Production took place in Washington, DC with the full cooperation of the Secret Service, and famous Washington locations such as Dulles Airport, the Lincoln Memorial, and the United States Treasury were filmed on location.  Scenes set onboard Air Force One and inside the White House are convincingly rendered, maintaining a strong sense of verisimilitude.  The movie isn’t action-packed, but Petersen adeptly maintains a high level of tension throughout, and we get a rooftop chase midway through, and then the pulse-pounding, Hitchcockian climactic race against time which may get viewers on the edge of their seats.  The thrills here come more from clever twists and turns than generic shoot-em-ups, and the climax’s crackling tension and excitement comes not just from the action, but from its flawless logic.

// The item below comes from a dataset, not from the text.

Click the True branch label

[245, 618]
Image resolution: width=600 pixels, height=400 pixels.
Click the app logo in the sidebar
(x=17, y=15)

The role of Frank Horrigan lets Clint Eastwood play an aged, slightly more vulnerable variation to his iconic hard-bitten “tough guy” persona.  Horrigan is a man of long experience and deep feelings, hurt and haunted by his feelings of failure to save JFK and his determination not to let history repeat itself.  Horrigan presents an Eastwood who’s still a tough guy and isn’t afraid to use his gun, but also isn’t afraid to acknowledge that he is no longer a young man, and isn’t afraid to shed a tear.  He’s well-complimented by Rene Russo, who makes the most of the thankless role of the love interest and plays well off of Eastwood (the two make a credible couple, despite the over twenty year age difference between them), but while Eastwood and Russo are solid, hands down the show-stealer is John Malkovich, whose Oscar-nominated performance as the diabolical Mitch Leary almost brings Hannibal Lecter to mind for twisted intelligence, devious mind games, and cold, calculated viciousness.  If thrillers are only as good as their villains, then Malkovich’s Leary is a strong entry, quiet and low-key rather than a stereotypical over-the-top scenery-chewing bad guy.  He’s not flashy, but he’s meticulous and diabolical, disturbed but coldly logical, drawing seemingly inexorably closer to his single-minded goal while dispatching occasional collateral damage with lethal efficiency.  Such notable names as Robert De Niro, Robert Duvall, and Jack Nicholson were previously in contention for the role, but it’s hard to imagine anyone playing Leary better than Malkovich.  In the supporting cast, Dylan McDermott is fine as Horrigan’s younger, greener partner who fears he doesn’t have what it takes to be an agent, while Fred Dalton Thompson provides the obligatory uncooperative authority figure as the President’s chief of staff, and John Mahoney and Gary Cole are Frank’s Secret Service colleagues.

Among the various thrillers of the summer, In the Line of the Fire stands head and shoulders above the fray as the tightest-written and most intelligent, relying on good old-fashioned twists and turns without the special effects extravaganza of Jurassic Park or the pyrotechnics of Cliffhanger (to which it is far superior).  It’s refreshing to find a thriller that relies more on a brain than stunts and action, and that’s what puts In the Line of Fire at the front of the pack.